Early next morning we met again at the jetty – now a warmer, sunny day but very windy. Here we added Red-br Mergansers and Brant to our list. Then an odd-looking, small bird was spotted intermittently as it bobbed and dived in the deep troughs of the turbulent waves. It took a while to reach a consensus on ID, but the small round shape and tiny bill left no choice but Dovekie (!) – rare to find so near shore and a life bird for several of us.
We then visited the West O.C. pond, where we found at least 20 species of waterfowl. The group had fun out-doing each other in coming up with new species lurking among the emergent coastal shrubs or among the commoner species already counted.
We then visited the recently opened and humorously-named “Berlin Falls” park, based on the former county waste-water treatment plant in Berlin, where we added a few more duck species.

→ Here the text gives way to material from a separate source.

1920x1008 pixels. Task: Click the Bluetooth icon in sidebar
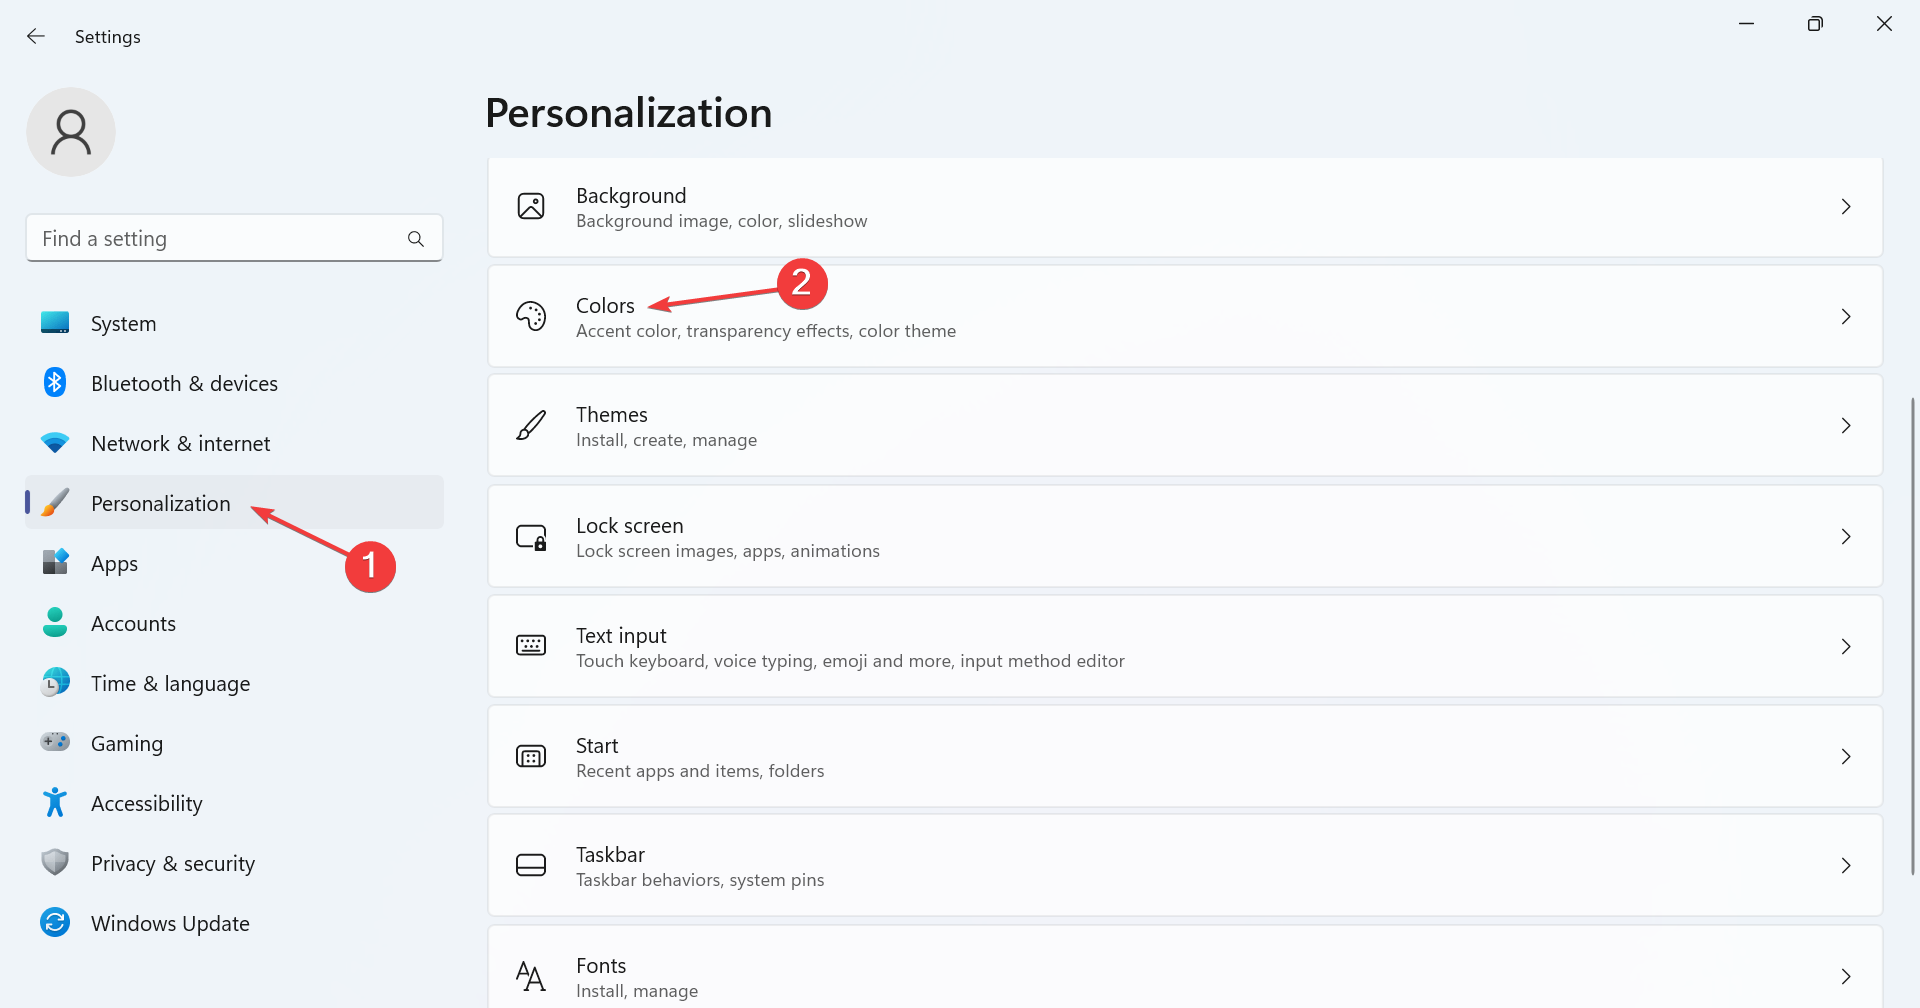(x=55, y=383)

Pre-trip scouting by early arrivals saved us long drive-times to unproductive sites, so we drove north to Indian River Inlet with its surging counter-currents. Viewing was difficult in the high wind, but good views were seen of Great Cormorants (lifer for many) and all 3 scoters. Best of all were 2 Razorbills, another alcid species sometimes seen near shore but not often.
From thence the group turned homeward while still reasonably early, very satisfied with our outing. A combined total of some 70 species was tallied, and even if not all were seen by any one person, it was an impressive count for a winter day.